For rural patients already struggling with access to mental health care, the long term effects of the pandemic could mean even greater barriers in receiving the help they need.

As COVID cases rise in rural areas, a new report found that one in five COVID-19 patients develop mental illness within 90 days of recovery. 

That could spell trouble for rural residents who already have a harder time getting access to mental health services. 

The report, published this week in the Lancet, found that those who’ve had COVID-19 are likely to develop anxiety, depression and insomnia, but can also develop post-traumatic stress disorder. 

“For people with COVID-19, lack of contact with their families or loved ones during quarantine and hospital stays can produce psychological instability,” the report stated. “High rates of post-traumatic symptoms have been reported in clinically stable people discharged from hospital after recovering from COVID-19.”. 

Researchers found that 32.2 percent of COVID-19 patients develop post-traumatic stress disorders, while 14.9 percent develop depression and 14.8 percent anxiety. Additionally, people who have had COVID can experience post-intensive-care syndrome which includes cognitive, psychological and neurological symptoms. In some cases, the researchers found, those who have had COVID-19 have significantly higher risks of dementia. 

According to the Centers for Disease Control and Prevention, as of Nov. 11, more than 10,170,846 Americans had tested positive for COVID-19, up 134,383 from the previous day. Since the beginning of the pandemic, nearly 240,000 people have died. 
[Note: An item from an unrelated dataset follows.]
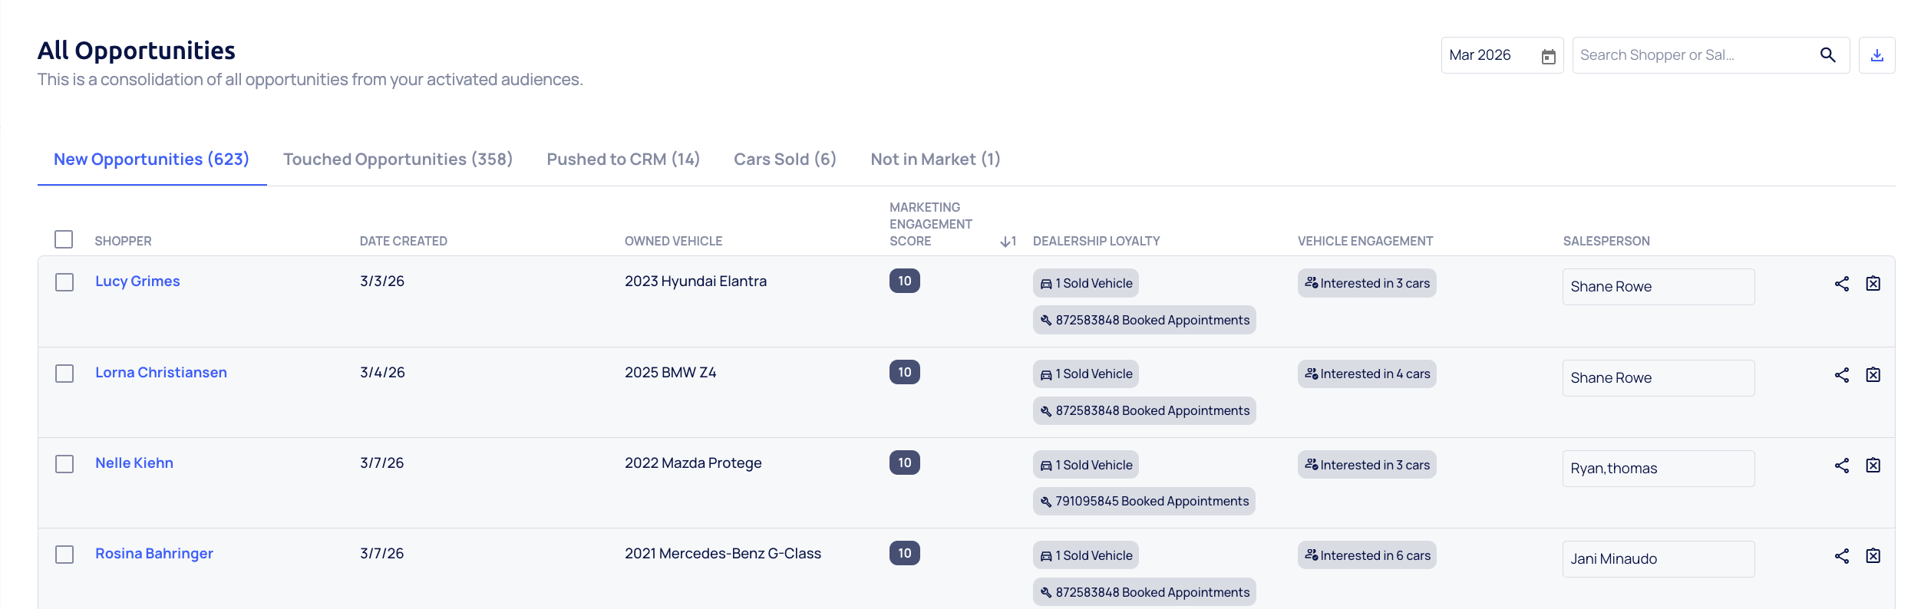Click the search magnifier icon
Viewport: 1911px width, 609px height.
[1827, 55]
Currently, more than 1,400 people a day are dying of the disease that is hitting rural areas particularly hard right now. New cases in rural counties are continuing to climb. During the week of Nov. 2, there were 144,043 new infections in rural counties, up from about 110,000 the week before. 
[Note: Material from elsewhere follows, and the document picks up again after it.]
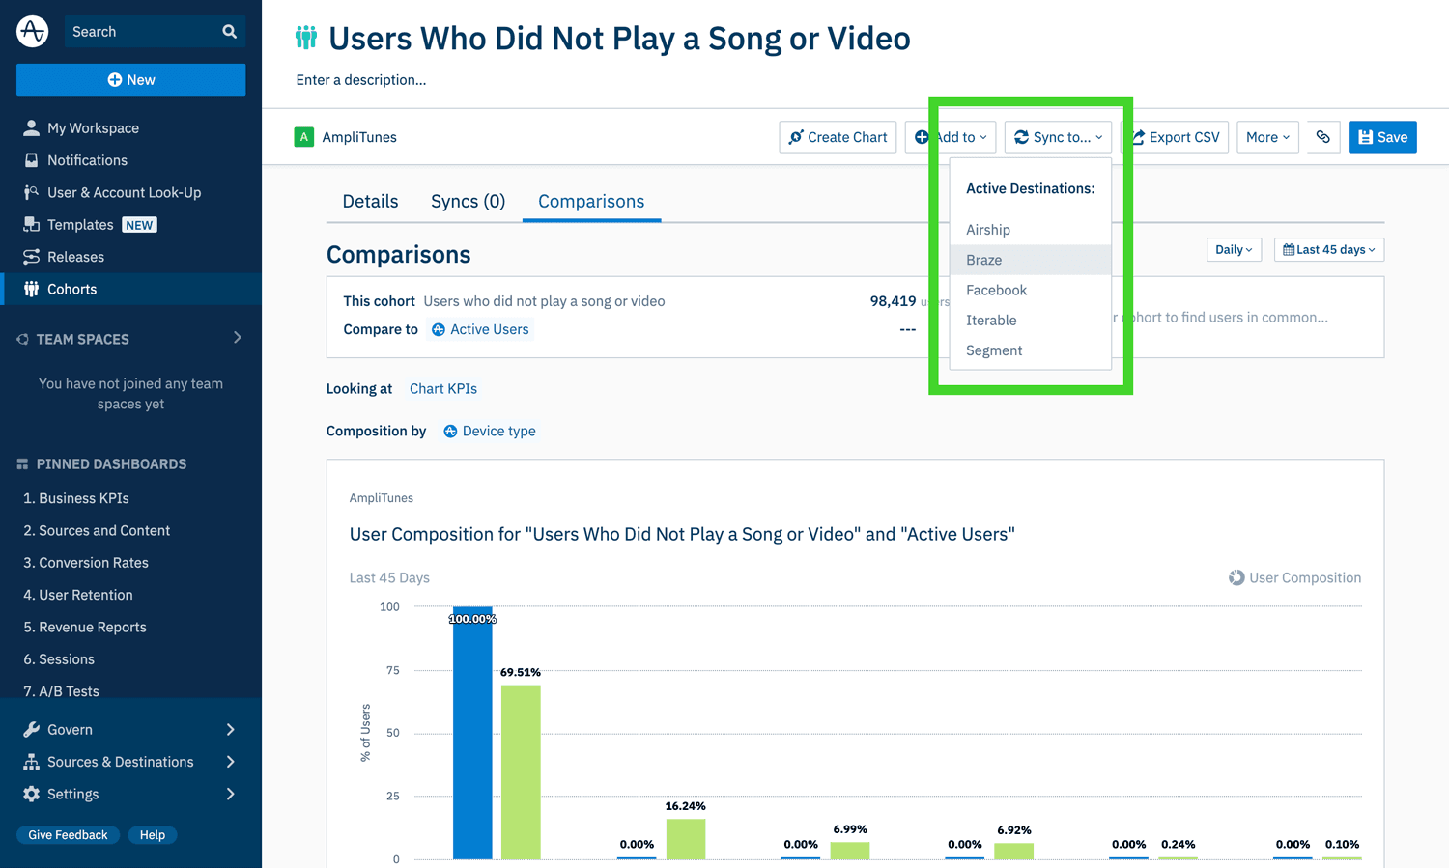Switch to the Details tab
This screenshot has width=1449, height=868.
pyautogui.click(x=370, y=201)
The outcomes of those rural cases and the possible mental health implications for rural residents are troubling Carrie Henning-Smith, the deputy director of the Rural Health Research Center and an associate professor in the School of Public Health. 

“We have all of this new and emerging evidence about COVID-19, and the more evidence we have, the more concerning the picture is,” she said. “ Most rural areas are at a point now where their case counts are, by all measures, out of control and don’t appear to be going down any time soon…Mental health issues that might emerge from COVID-19 are particularly concerning because rural areas already have such a deficit of mental health care and mental health care providers compared to urban areas. But any additional burden of mental health on top of the mental health issues that already existed is just going to make those barriers to care worse.” 
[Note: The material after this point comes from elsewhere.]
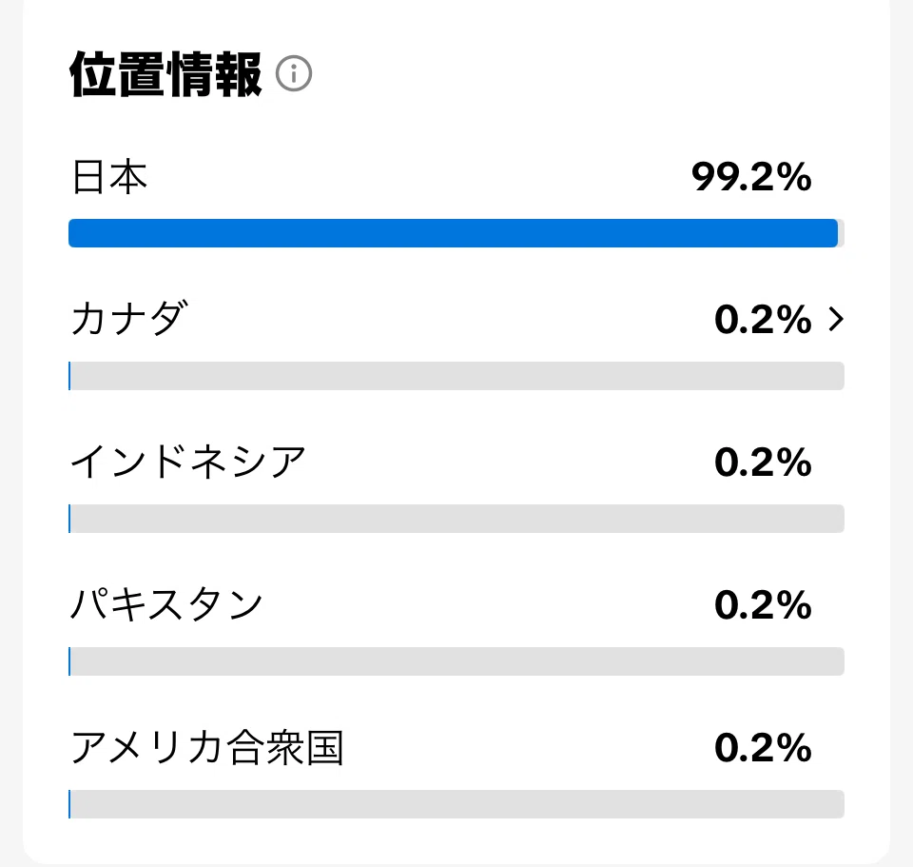Click the 0.2% value for カナダ
The image size is (913, 867).
(x=763, y=320)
The paper said COVID-19 also affects the mental health of those who have not had the disease. 

“The unpredictability and uncertainty of the COVID-19 pandemic; the associated lockdowns, physical distancing and other containment strategies; and the resulting economic breakdown could increase the risk of mental health problems and exacerbate health inequalities,” the paper said. “Preliminary findings suggest adverse mental health effects in previously healthy people and especially in people with pre-existing mental health disorders.”

The report noted increased symptoms of depression, anxiety and stress as a result of the life disruption, fear of illness and fear of negative economic effects brought on by COVID-19  including phobic anxiety, panic buying, binge-watching television (associated with mood disturbances, sleep disturbances, fatiguability and impairment in self-regulation), as well as increases in risky behaviors like online gambling and increased drug and alcohol use. 

Getting people in rural areas access to care to deal with these issues is an ongoing problem, Henning-Smith said. While many hospitals and mental health facilities are pointing to telehealth as a solution, she believes that may not be the right solution for rural areas.

“We have gaps in the Internet and cellular connectivity, and access to technological devices (in rural areas). And so, even if we’re saying that it can be reimbursed, it doesn’t ensure that everyone has equitable access,” Henning-Smith said. “Telemedicine is wonderful and offers a lot of promise, particularly for mental health care, but there are cases where it’s not gonna be the most appropriate form of care.”

Congress has proposed legislation to address the mental health and substance use disorders that are expected to come out of the pandemic, including many introduced in April and May that were incorporated into grants provided in the CARES Act. 

“I don’t see any indication the gaps in mental health care that we have in rural areas are getting better beyond what’s happening and telemedicine during COVID,” Henning-Smith said. “I think, if anything, healthcare providers in rural areas are doing everything they can just to deal with the exploding cases of COVID-19.”

Lack of staffing is another issue, she said. Henning-Smith believes there are good candidates lined up and what’s needed is a creative approach to funding and resource distribution. Knowing the issue is there, she said, may help in getting the right resources in place to address it. 

“We can anticipate what some of the mental health concerns might be recovering from COVID-19, so that we can reduce some of these barriers to care and get treatment in place for when and if people need it,” Henning-Smith said. “I think the more we know, the more we can plan and anticipate.”